Se esses três desejos se encontram reunidos, então Deus aparece.
O
desejo nos faz chamar Deus. O gatinho só sabe falar “miau, miau” para
chamar sua mãe, e a gata o coloca aqui, depois o pega de novo e o leva ali. Às
vezes na cozinha, às vezes no chão nu, às vezes na cama. Se o gatinho sofre,
a única coisa que diz é “miau, miau”; ele só sabe dizer isso — e onde
quer que a gata esteja, ela ouve esse “miau, miau” e acode ao chamado.
TERCEIRO
ENCONTRO
6
M encontrava-se na casa de sua irmã em Boranogor. Agora que conhecera o
Mestre, não conseguia mais desligar dele o seu pensamento. Durante o dia
inteiro seu rosto e suas palavras lhe voltavam à memória. Ele se perguntava
como um pobre brâmane havia podido aprender, ou descobrir por si mesmo,
verdades tão profundas. E M nunca vira alguém que se expressasse de modo tão
claro e simples. Só pensava em voltar lá, para vê-lo e ouvi-lo novamente.
O
domingo 5 de março acabou chegando. Em companhia de Nepalbabu de Boranogor, M
chegou ao templo de Dakshineswar por volta de três ou quatro horas. Encontraram
o Mestre sentado de frente para o leste, na pequena cama de madeira no centro do
quarto. Este estava cheio, pois o domingo era a oportunidade para todos os discípulos
visitarem o Mestre. M ainda não conhecia nenhum deles, e sentou-se na lateral.
O Mestre falava com os devotos sorrindo. Parecia interessar-se especialmente por
um rapaz de mais ou menos dezenove anos, falando em sua intenção. Ficava muito
claro que sua presença enchia o Mestre de alegria. Esse rapaz se chamava
Norendro24,
era estudante e freqüentava o Sadharan Brahmosamaj25.
Suas palavras eram cheias de energia, seu olhar brilhante, e ele parecia
irradiar espiritualidade.
M
compreendeu que o assunto era sobre os homens ligados ao mundo: se alguém se
dedica seriamente a Deus e à religião, todos começam a falar mal. E no mundo
existem também pessoas realmente más. Como se comportar com elas? Esse era o
problema.
SR
— O que você pensa a esse respeito, Norendro? É incrível tudo o que os
mundanos são capazes de dizer! Quando um elefante passa, todas as espécies de
pequenos animais gritam para ele, mas o elefante nem sequer vira a cabeça. O
que você faria se as pessoas falassem mal de você?
N
— Eu pensaria: “Vamos deixar ladrar os cães!”
SR
— Você está exagerando um pouco! (risos). Deus está presente em todos os
seres vivos. Mas só devemos nos ligar intimamente com as pessoas boas, e manter
distância das más. Narayana26
está no tigre também, mas isso não é motivo para irmos abraçá-lo (risos).

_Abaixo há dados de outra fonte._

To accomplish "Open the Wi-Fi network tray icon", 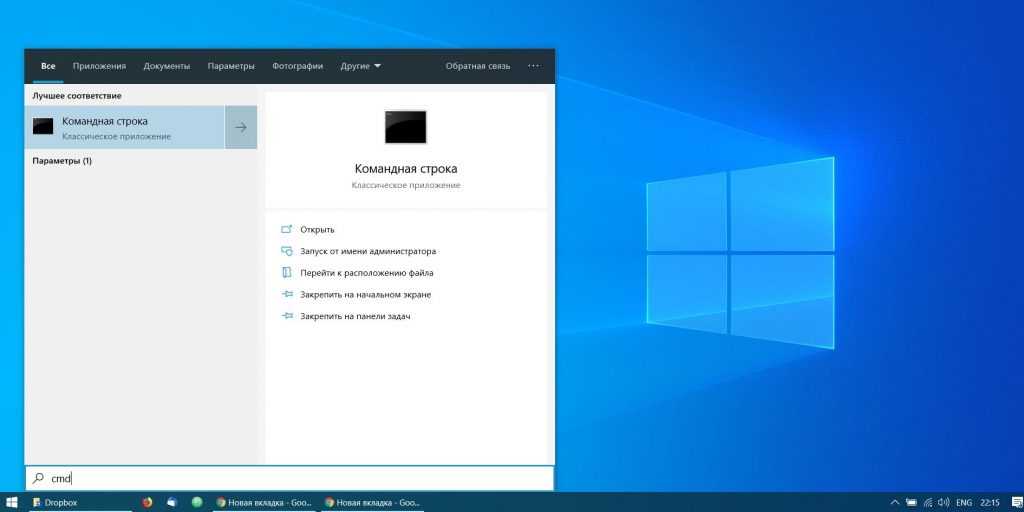I will (x=927, y=502).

Deus está também naquele que lhe diz “Proteja-se”, então por que não
obedecê-lo?
Ouçam
uma história. Numa floresta vivia um sadhu que tinha numerosos discípulos.
Uma vez, ele lhes ensinou que Deus está presente por toda parte e que então é
preciso respeitar e cultuar todo ser vivo. Um dia, um de seus discípulos foi à
floresta cortar lenha para os sacrifícios. Ouve gritar “Salve-se quem puder!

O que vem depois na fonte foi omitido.